Paul Robeson Spent His Life Fighting Against America’s Extreme Right
Paul Robeson, the socialist actor, musician, and civil rights campaigner, dedicated his life to battling against right-wing red-baiting that has echoes in reactionary crusades against progressive education and “critical race theory” today.

Paul Robeson at a press conference in New York, September 20, 1949. (Bettmann / Getty Images)
An hour north of New York City just past the Hudson Line’s Peekskill station, a golf course sprawls along ponds, sand dunes, and weeping willows. Before this idyllic green was carved from the wooded valley, my friends and I knew it as the defunct Hollowbrook Drive-In. With a giant L-shaped mid-century sign fading above an entrance on the far edge of a traffic circle, I recall during my middle and high school years the skunk weeds and dandelions breaking through asphalt that sprawled beneath a long-neglected screen. I pictured old films playing in black and white. But four decades before, the world-beloved actor, singer, activist, and lawyer Paul Robeson produced a concert here. What that concert spurred made our town infamous, associated forever with the phrase “Peekskill riots.”

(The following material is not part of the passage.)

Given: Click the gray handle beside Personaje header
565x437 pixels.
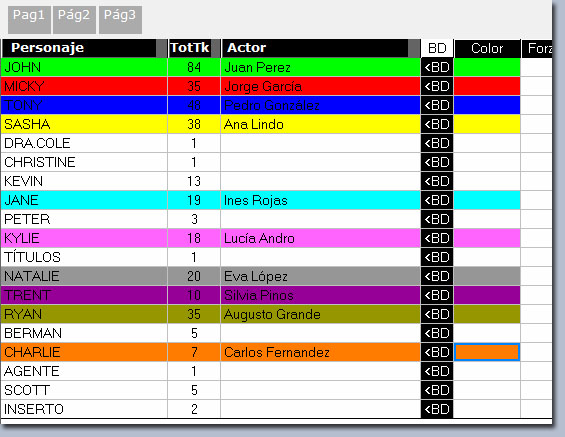Looking at the screenshot, I should pyautogui.click(x=161, y=48).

It was late August when Robeson arrived. The concert was a fundraiser for the Civil Rights Congress, one of the many progressive organizations that fell victim to a right-liberal backlash against the social and economic policies of the Franklin D. Roosevelt (FDR) era. The start of the Cold War gave succor to conservatives eager to put brakes on a civil rights movement, whose most forceful advocates were radicals and socialists.

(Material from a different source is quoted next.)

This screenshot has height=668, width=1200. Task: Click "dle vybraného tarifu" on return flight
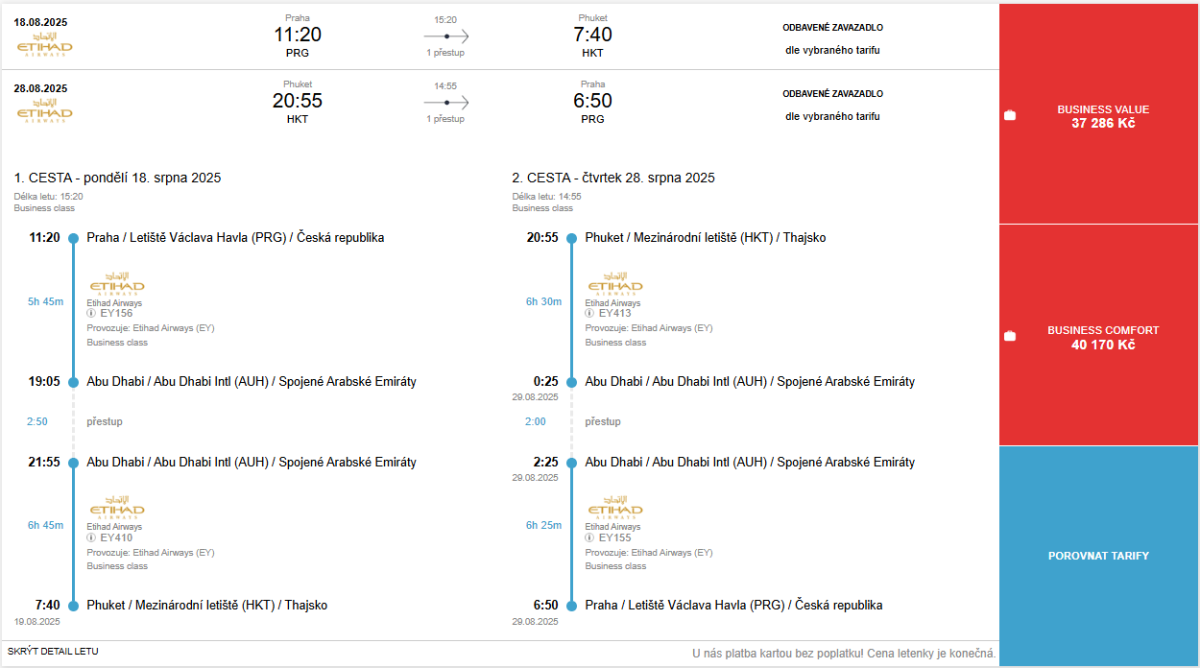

The day of the riots, Robeson and his entourage saw a burning cross on the hill above; racists pelted and flipped over some of the singer and his crew’s cars; rioters effectively blocked the concert to supporters; and mobs slinging racial epithets against blacks, leftists, and Jews injured a dozen. A week and a day later, the concert proceeded. But damage was done: the Ku Klux Klan (KKK) gloated and plastered Peekskill with posters adorned with phrases lifted from fascist rioters during Kristallnacht.